IBM Analog Hardware Acceleration Kit
Description
IBM Analog Hardware Acceleration Kit is an open source Python toolkit for exploring and using the capabilities of in-memory computing devices in the context of artificial intelligence.
β οΈ This library is currently in beta and under active development. Please be mindful of potential issues and keep an eye for improvements, new features and bug fixes in upcoming versions.
The toolkit consists of two main components:
Pytorch integration
A series of primitives and features that allow using the toolkit within
PyTorch
:
- Analog neural network modules (fully connected layer, 1d/2d/3d convolution layers, LSTM layer, sequential container).

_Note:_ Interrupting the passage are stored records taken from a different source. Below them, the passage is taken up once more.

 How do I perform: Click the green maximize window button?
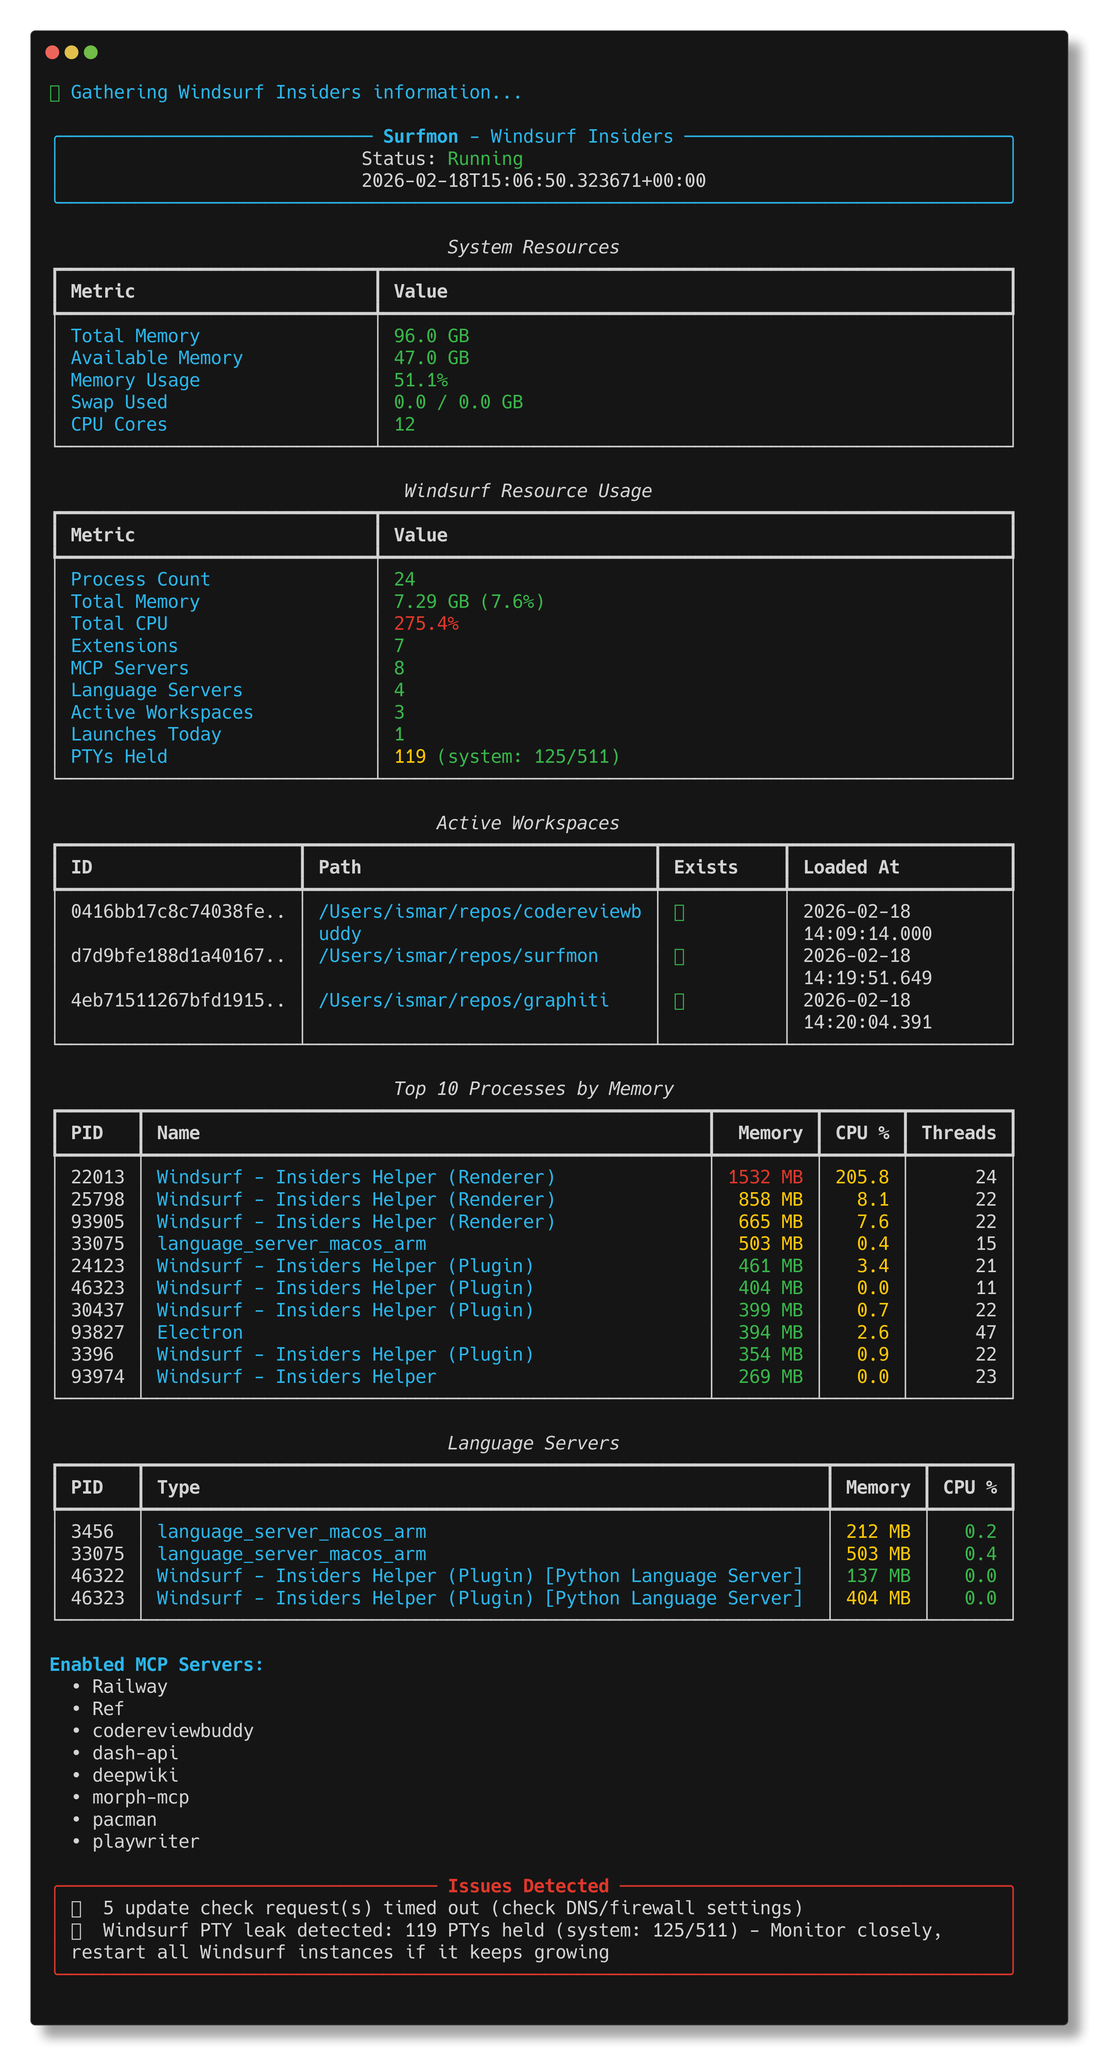coord(91,52)
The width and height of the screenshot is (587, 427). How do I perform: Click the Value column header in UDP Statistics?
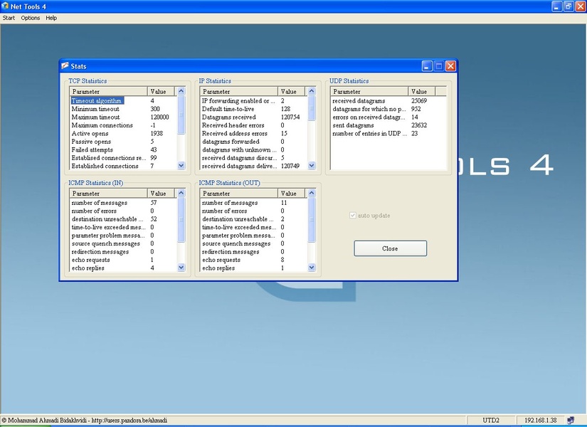[428, 92]
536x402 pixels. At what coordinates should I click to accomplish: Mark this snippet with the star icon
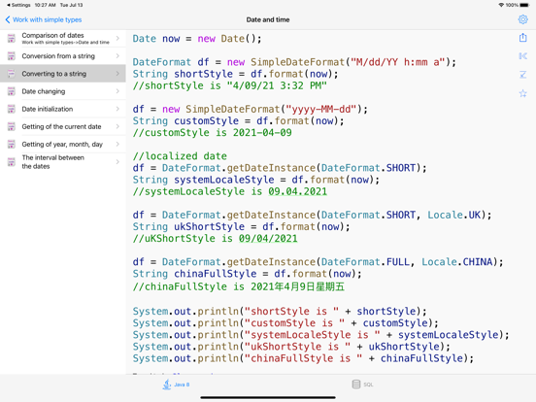pyautogui.click(x=522, y=93)
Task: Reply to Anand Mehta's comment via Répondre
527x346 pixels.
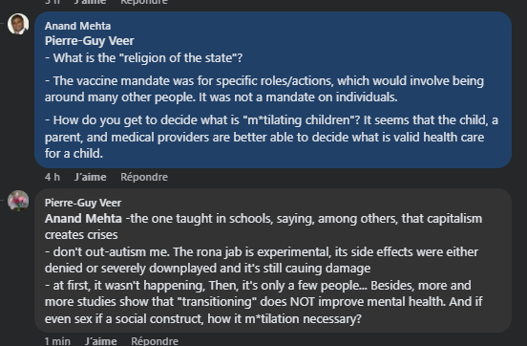Action: pos(144,177)
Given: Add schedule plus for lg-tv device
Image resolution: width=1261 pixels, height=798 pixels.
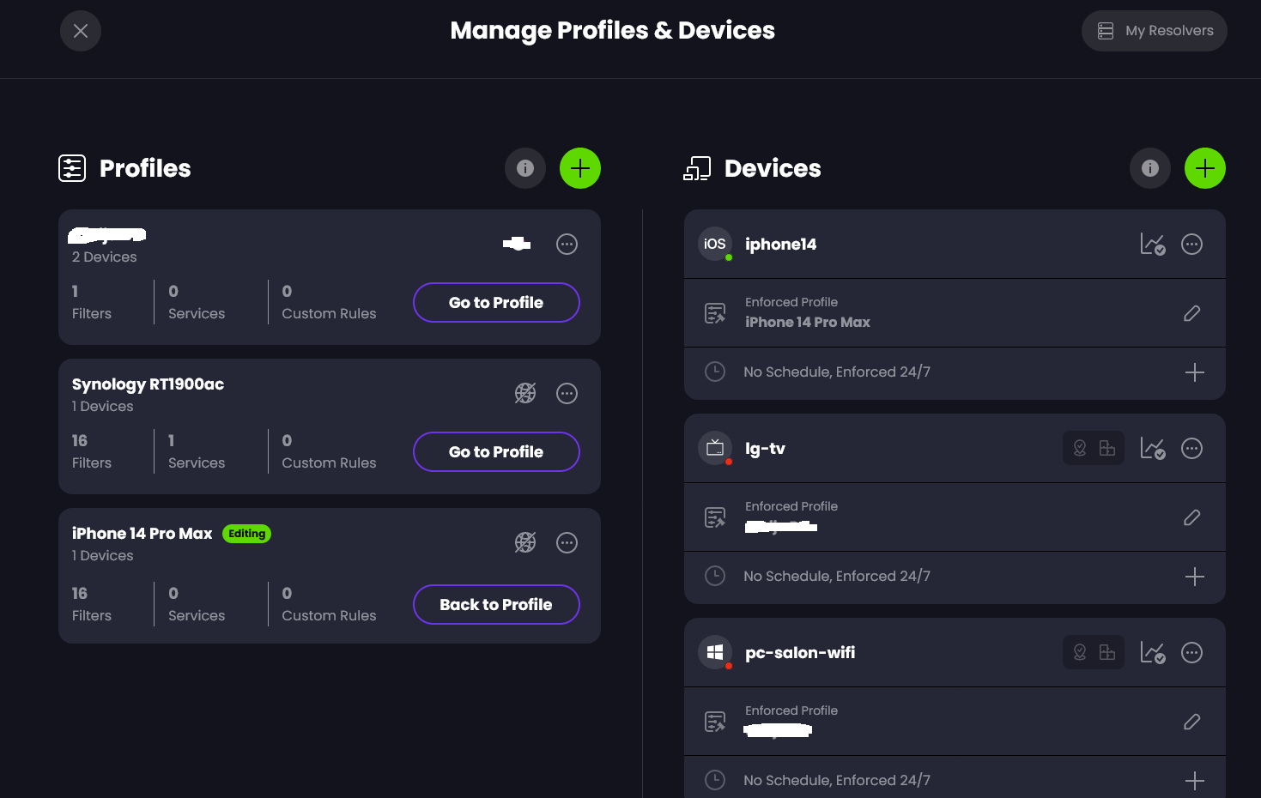Looking at the screenshot, I should (x=1194, y=577).
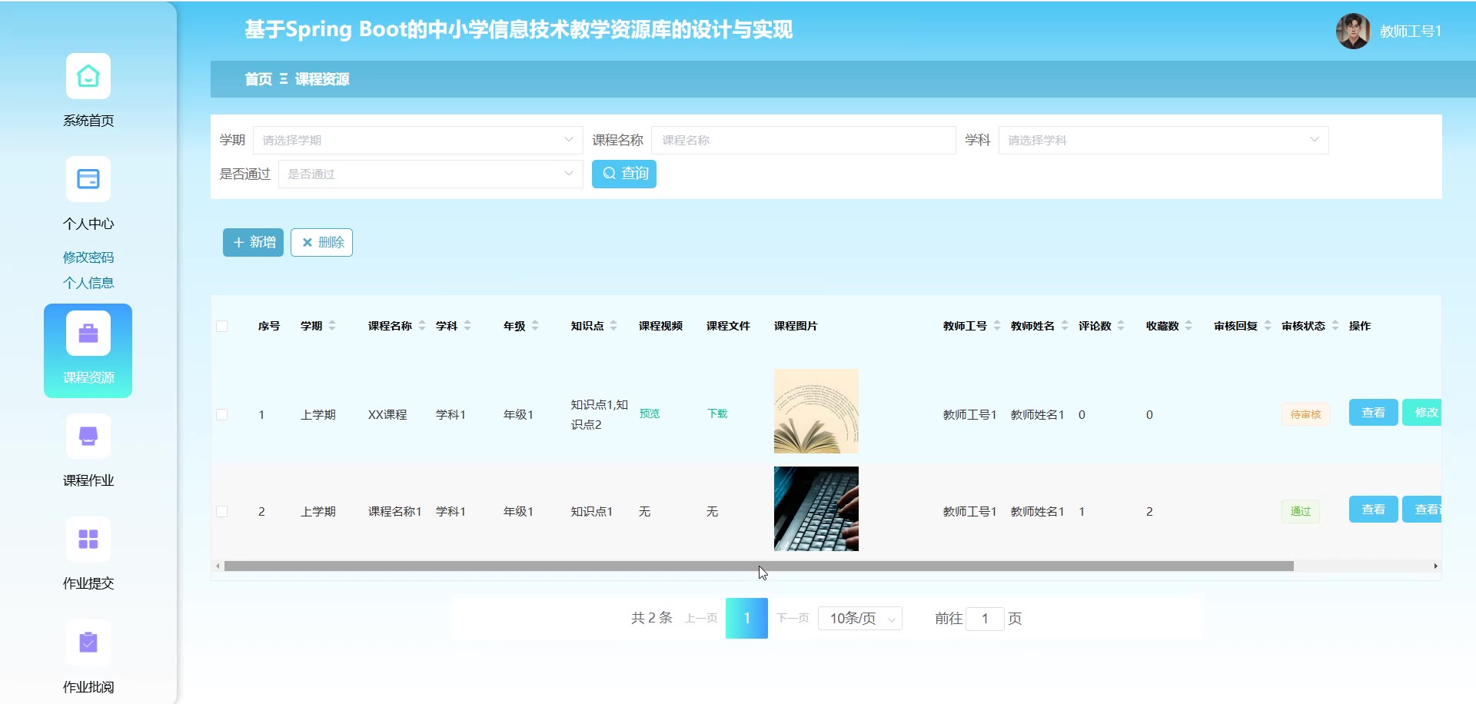
Task: Sort by the 评论数 column arrows
Action: click(x=1121, y=326)
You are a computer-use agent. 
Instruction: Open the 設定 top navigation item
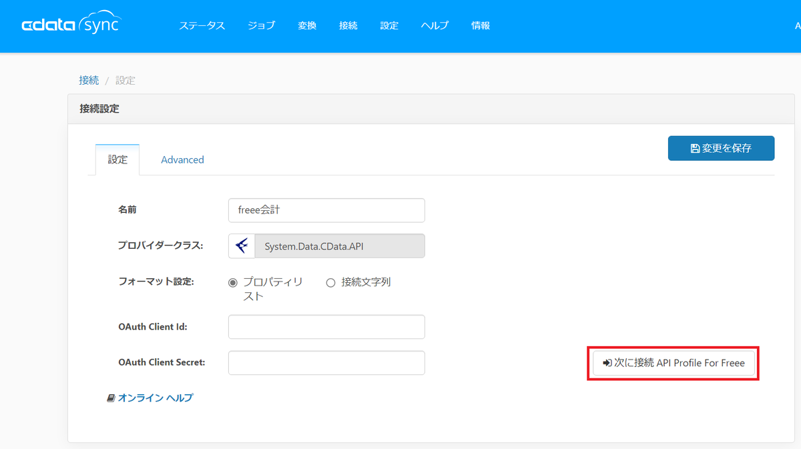pos(389,25)
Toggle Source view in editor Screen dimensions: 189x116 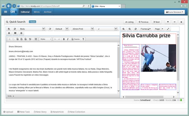(x=75, y=39)
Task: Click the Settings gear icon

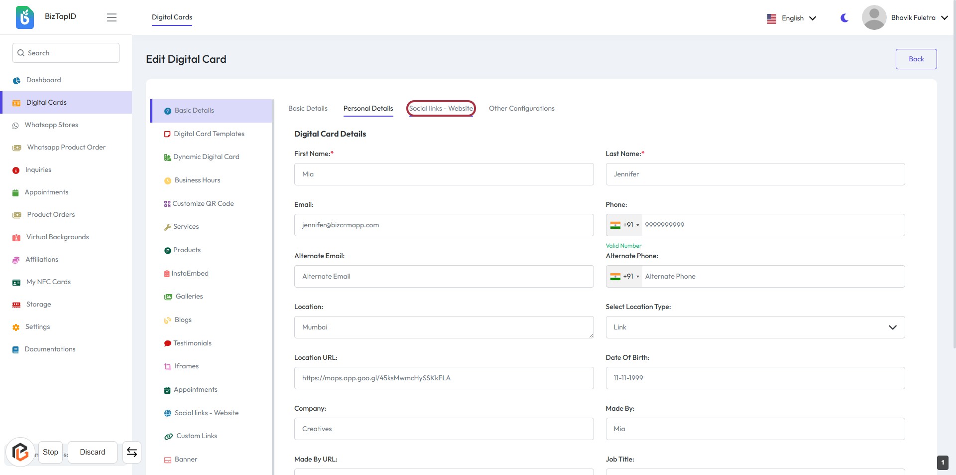Action: point(16,327)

- Analog training using torch training workflow:
- Analog torch optimizers (SGD).
- Analog in-situ training using customizable device models and algorithms (Tiki-Taka).
- Analog inference using torch inference workflow:
- State-of-the-art statistical model of a phase-change memory (PCM) array calibrated on hardware measurements from a 1 million PCM devices chip.
- Hardware-aware training with hardware non-idealities and noise included in the forward pass to make the trained models more robust during inference on Analog hardware.
Analog devices simulator
A high-performant (CUDA-capable) C++ simulator that allows for simulating a wide range of analog devices and crossbar configurations by using abstract functional models of material characteristics with adjustable parameters. Features include:
- Forward pass output-referred noise and device fluctuations, as well as adjustable ADC and DAC discretization and bounds
- Stochastic update pulse trains for rows and columns with finite weight update size per pulse coincidence
- Device-to-device systematic variations, cycle-to-cycle noise and adjustable asymmetry during analog update
- Adjustable device behavior for exploration of material specifications for training and inference
- State-of-the-art dynamic input scaling, bound management, and update management schemes
Other features
Along with the two main components, the toolkit includes other functionalities such as:
- A library of device presets that are calibrated to real hardware data and based on models in the literature, along with a configuration that specifies a particular device and optimizer choice.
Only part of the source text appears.